╭─ Supplied material

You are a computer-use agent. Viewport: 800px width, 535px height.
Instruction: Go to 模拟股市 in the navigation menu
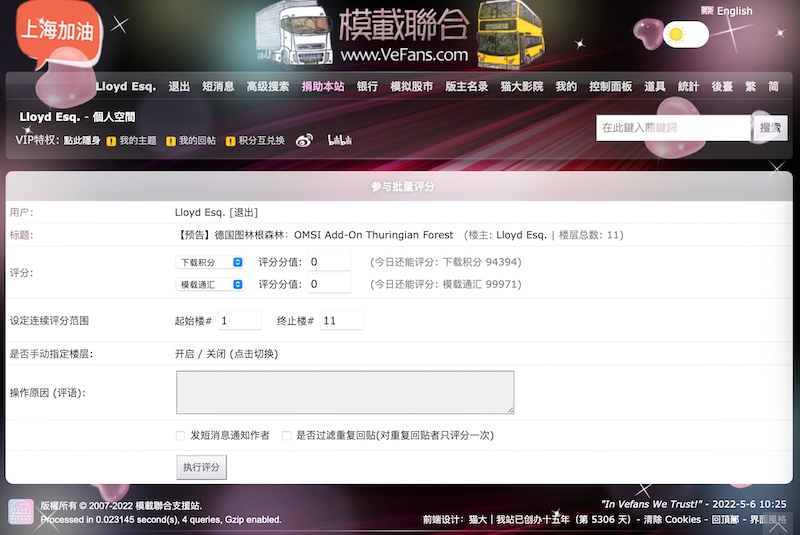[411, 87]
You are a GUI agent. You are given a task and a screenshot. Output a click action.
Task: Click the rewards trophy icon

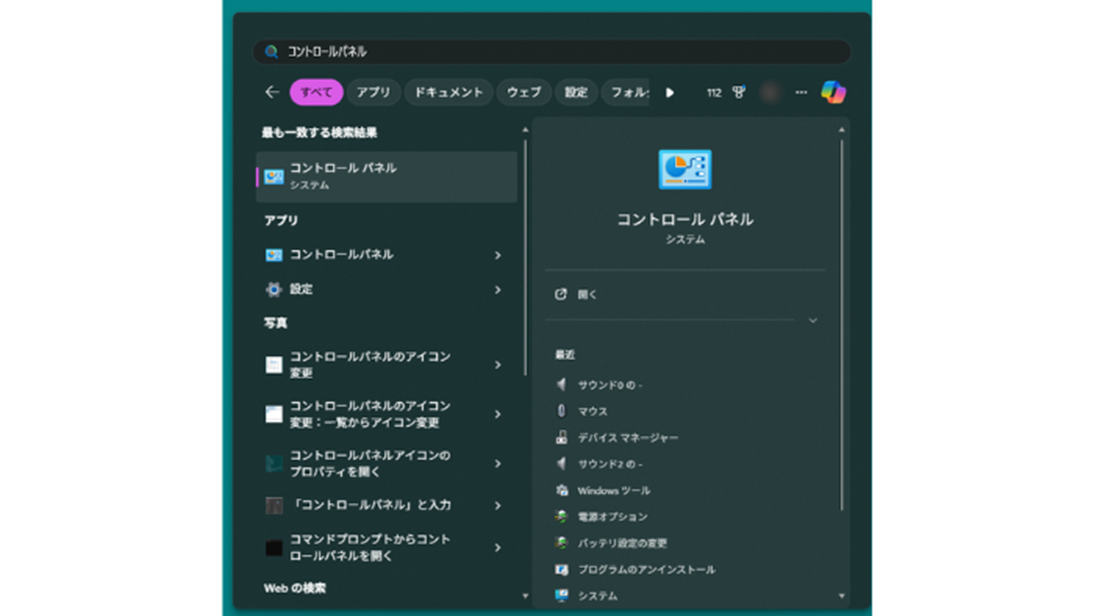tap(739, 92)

╰─

» Assignment
Each line above that carries the string "agent" has to be returned.

» Response area
You are a computer-use agent. Viewport: 800px width, 535px height.
You are a GUI agent. You are given a task and a screenshot. Output a click action.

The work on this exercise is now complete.